• _Task directions_:
Could you please output all of the records exactly?

• _The data_:
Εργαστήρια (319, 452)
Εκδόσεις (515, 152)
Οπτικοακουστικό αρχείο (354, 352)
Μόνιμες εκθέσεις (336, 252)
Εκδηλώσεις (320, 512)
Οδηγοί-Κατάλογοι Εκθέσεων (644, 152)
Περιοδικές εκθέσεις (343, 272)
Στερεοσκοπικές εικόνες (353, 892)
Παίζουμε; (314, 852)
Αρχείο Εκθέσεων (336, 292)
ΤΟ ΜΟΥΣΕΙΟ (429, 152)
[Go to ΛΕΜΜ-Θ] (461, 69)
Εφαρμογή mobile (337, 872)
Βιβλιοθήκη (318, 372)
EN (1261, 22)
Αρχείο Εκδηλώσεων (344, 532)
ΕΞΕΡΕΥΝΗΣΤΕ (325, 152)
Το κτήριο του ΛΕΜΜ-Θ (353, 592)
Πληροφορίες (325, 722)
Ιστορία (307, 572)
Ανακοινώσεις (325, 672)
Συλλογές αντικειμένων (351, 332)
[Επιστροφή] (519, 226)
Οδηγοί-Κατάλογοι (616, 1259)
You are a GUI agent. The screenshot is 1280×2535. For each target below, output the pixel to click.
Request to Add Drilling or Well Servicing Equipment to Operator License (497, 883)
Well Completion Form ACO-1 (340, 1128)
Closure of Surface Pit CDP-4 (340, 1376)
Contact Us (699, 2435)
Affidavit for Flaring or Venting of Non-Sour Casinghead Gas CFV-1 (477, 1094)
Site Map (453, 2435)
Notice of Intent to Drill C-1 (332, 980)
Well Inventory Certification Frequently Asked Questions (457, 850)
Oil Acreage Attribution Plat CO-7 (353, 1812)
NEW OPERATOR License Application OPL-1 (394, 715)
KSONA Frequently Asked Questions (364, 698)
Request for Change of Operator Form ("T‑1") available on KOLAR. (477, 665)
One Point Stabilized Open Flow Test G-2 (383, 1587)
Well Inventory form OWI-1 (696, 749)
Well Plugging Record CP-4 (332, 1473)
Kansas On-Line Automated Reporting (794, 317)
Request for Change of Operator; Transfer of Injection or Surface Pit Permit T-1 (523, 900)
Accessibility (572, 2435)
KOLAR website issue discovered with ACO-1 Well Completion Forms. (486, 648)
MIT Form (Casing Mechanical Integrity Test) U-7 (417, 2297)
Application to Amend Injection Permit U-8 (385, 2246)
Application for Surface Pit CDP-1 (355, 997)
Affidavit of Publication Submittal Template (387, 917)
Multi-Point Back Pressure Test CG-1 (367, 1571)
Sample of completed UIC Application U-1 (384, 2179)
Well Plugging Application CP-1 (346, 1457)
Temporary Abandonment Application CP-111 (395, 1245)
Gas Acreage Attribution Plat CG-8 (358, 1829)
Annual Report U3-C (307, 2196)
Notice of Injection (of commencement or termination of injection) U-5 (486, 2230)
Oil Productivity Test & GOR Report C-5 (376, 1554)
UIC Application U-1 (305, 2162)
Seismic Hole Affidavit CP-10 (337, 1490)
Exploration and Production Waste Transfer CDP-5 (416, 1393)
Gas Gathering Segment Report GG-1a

• _Result below_:
Εργαστήρια (319, 452)
Εκδόσεις (515, 152)
Οπτικοακουστικό αρχείο (354, 352)
Μόνιμες εκθέσεις (336, 252)
Εκδηλώσεις (320, 512)
Οδηγοί-Κατάλογοι Εκθέσεων (644, 152)
Περιοδικές εκθέσεις (343, 272)
Στερεοσκοπικές εικόνες (353, 892)
Παίζουμε; (314, 852)
Αρχείο Εκθέσεων (336, 292)
ΤΟ ΜΟΥΣΕΙΟ (429, 152)
[Go to ΛΕΜΜ-Θ] (461, 69)
Εφαρμογή mobile (337, 872)
Βιβλιοθήκη (318, 372)
EN (1261, 22)
Αρχείο Εκδηλώσεων (344, 532)
ΕΞΕΡΕΥΝΗΣΤΕ (325, 152)
Το κτήριο του ΛΕΜΜ-Θ (353, 592)
Πληροφορίες (325, 722)
Ιστορία (307, 572)
Ανακοινώσεις (325, 672)
Συλλογές αντικειμένων (351, 332)
[Επιστροφή] (519, 226)
Οδηγοί-Κατάλογοι (616, 1259)
You are a GUI agent. The screenshot is 1280×2535. For each target below, output the pixel to click.
Request to Add Drilling or Well Servicing Equipment to Operator License (497, 883)
Well Completion Form ACO-1 (340, 1128)
Closure of Surface Pit CDP-4 (340, 1376)
Contact Us (699, 2435)
Affidavit for Flaring or Venting of Non-Sour Casinghead Gas CFV-1 (477, 1094)
Site Map (453, 2435)
Notice of Intent to Drill C-1 (332, 980)
Well Inventory Certification Frequently Asked Questions (457, 850)
Oil Acreage Attribution Plat CO-7 (353, 1812)
NEW OPERATOR License Application OPL-1 (394, 715)
KSONA Frequently Asked Questions (364, 698)
Request for Change of Operator Form ("T‑1") available on KOLAR. (477, 665)
One Point Stabilized Open Flow Test G-2 (383, 1587)
Well Inventory form OWI-1 (696, 749)
Well Plugging Record CP-4 (332, 1473)
Kansas On-Line Automated Reporting (794, 317)
Request for Change of Operator; Transfer of Injection or Surface Pit Permit T-1 (523, 900)
Accessibility (572, 2435)
KOLAR website issue discovered with ACO-1 Well Completion Forms. (486, 648)
MIT Form (Casing Mechanical Integrity Test) U-7 (417, 2297)
Application to Amend Injection Permit U-8 (385, 2246)
Application for Surface Pit CDP-1 (355, 997)
Affidavit of Publication Submittal Template (387, 917)
Multi-Point Back Pressure Test CG-1 (367, 1571)
Sample of completed UIC Application U-1 (384, 2179)
Well Plugging Application CP-1 (346, 1457)
Temporary Abandonment Application CP-111 (395, 1245)
Gas Acreage Attribution Plat CG-8 (358, 1829)
Annual Report U3-C (307, 2196)
Notice of Injection (of commencement or termination of injection) U-5 (486, 2230)
Oil Productivity Test & GOR Report C-5 (376, 1554)
UIC Application U-1 (305, 2162)
Seismic Hole Affidavit CP-10 (337, 1490)
Exploration and Production Waste Transfer CDP-5 (416, 1393)
Gas Gathering Segment Report GG-1a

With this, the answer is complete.